Ağır emisyon kesintileri yağış bozulmalarında daha küçük bir artışa yol açsa da, ne yazık ki bu senaryo bile bir miktar artışa engel olmuyor. Bu senaryoda, önümüzdeki üç on yıl boyunca yağışların bozulma riskinin% 56 daha yüksek olacağı ve 21. Yüzyılın geri kalanında en azından bu kadar yüksek kalacağı tahmin edilmektedir.

Risk zaten arttı

Gelecekte Pasifik yağışlarındaki büyük değişikliklerin sıklığında yapılan değişiklikler büyük olasılıkla ortaya çıksa da, insanların büyük bozulma riskini arttırmış olması mümkün mü?

Görünüşe göre, iklim modellerinde meydana gelen büyük yağış bozulmalarının sıklığı, 30'ten önceki sanayi öncesi zamanlara göre% 2000 civarında artmıştı.

Pasifik yağışlarındaki büyük bozulma riski, 20. Yüzyılın sonlarında artmış olduğundan, gerçek dünyada tanık olunan aksaklıkların bir kısmı, kısmen sera gazlarının insan salınımından kaynaklanıyor olabilir. Örneğin, 1982-83 super El Niño olayı, Endüstri Devriminden bu yana küresel sera gazı emisyonları artmamışsa daha az şiddetli olabilir.

Pasifik'teki gelişmekte olan küçük ada devletlerinin çoğu, büyük sel ve kuraklıklarla başa çıkma konusunda sınırlı bir kapasiteye sahiptir.
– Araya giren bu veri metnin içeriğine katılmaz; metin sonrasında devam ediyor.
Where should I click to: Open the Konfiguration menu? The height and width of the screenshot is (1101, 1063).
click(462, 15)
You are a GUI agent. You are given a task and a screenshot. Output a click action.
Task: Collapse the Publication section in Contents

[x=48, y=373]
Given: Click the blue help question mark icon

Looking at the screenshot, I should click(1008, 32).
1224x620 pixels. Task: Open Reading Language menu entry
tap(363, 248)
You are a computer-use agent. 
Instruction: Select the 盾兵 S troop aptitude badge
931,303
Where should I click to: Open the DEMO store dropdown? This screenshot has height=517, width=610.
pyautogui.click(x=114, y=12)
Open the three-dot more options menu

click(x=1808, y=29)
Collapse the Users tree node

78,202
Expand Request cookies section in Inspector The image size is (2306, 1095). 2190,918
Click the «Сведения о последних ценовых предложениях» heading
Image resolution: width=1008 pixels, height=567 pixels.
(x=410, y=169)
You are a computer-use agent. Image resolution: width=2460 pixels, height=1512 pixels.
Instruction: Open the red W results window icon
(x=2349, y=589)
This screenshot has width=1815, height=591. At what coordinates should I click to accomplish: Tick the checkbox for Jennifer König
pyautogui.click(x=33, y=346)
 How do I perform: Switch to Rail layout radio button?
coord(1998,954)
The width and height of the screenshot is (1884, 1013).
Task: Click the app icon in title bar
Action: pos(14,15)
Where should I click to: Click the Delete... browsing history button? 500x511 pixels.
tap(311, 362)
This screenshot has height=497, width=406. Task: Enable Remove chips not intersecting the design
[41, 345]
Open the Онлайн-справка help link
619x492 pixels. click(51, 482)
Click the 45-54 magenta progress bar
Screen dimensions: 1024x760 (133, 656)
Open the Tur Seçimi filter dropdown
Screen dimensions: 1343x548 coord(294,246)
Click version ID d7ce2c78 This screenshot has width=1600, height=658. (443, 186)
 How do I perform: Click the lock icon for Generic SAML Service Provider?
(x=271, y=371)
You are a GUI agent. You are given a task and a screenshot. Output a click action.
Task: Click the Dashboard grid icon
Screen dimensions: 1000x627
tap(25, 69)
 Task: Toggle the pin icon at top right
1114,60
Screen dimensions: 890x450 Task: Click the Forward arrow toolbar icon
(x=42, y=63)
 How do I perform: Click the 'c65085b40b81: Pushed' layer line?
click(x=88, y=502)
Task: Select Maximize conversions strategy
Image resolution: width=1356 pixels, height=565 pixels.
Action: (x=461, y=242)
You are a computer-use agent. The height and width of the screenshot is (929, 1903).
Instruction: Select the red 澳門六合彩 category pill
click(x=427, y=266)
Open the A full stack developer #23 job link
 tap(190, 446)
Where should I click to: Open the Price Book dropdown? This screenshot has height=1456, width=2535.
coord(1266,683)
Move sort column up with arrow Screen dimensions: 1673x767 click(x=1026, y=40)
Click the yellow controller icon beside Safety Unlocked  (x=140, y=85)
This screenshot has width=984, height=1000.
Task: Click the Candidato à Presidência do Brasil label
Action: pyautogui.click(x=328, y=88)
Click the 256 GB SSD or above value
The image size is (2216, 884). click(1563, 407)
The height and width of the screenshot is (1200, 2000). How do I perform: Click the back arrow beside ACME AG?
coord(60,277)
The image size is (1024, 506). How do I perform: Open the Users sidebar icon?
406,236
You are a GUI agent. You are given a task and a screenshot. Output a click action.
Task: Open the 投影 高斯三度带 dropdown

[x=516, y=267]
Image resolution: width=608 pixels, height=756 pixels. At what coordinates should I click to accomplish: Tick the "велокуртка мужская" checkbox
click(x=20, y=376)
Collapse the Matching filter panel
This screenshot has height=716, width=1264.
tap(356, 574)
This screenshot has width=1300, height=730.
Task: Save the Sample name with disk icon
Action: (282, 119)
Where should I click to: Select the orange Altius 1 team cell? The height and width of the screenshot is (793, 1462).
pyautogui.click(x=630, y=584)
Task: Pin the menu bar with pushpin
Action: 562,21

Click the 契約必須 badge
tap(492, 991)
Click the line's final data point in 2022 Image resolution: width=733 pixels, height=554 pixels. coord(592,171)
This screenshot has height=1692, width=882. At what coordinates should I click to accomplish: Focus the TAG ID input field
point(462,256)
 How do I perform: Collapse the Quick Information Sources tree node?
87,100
Ne yazık ki, küresel ısınma 2° ile sınırlı olsa bile, bu savunmasız ülkeler gelecekte bu olaylara daha sık maruz kalabilir.

Bu etkiler, deniz seviyesinin yükselmesi, okyanusların asitleşmesi ve aşırı sıcaklığın artması gibi iklim değişikliğinin diğer etkilerini de artıracaktır.Konuşma

Yazarlar Hakkında

Scott B. Power, İklim Araştırmaları Başkanı / Uluslararası Kalkınma Müdürü, Avustralya Meteoroloji Bürosu; Brad Murphy, İklim Verileri Hizmetleri Müdürü, Avustralya Meteoroloji Bürosu; Christine Chung, Araştırma Bilimcisi, Avustralya Meteoroloji Bürosu; François Delage, Yardımcı bilim adamı, Avustralya Meteoroloji Bürosuve İklim İdaresi Sorumlusu Hua Ye, Avustralya Meteoroloji Bürosu

Bu yazı orijinalinde Konuşma. Okumak Orijinal makale.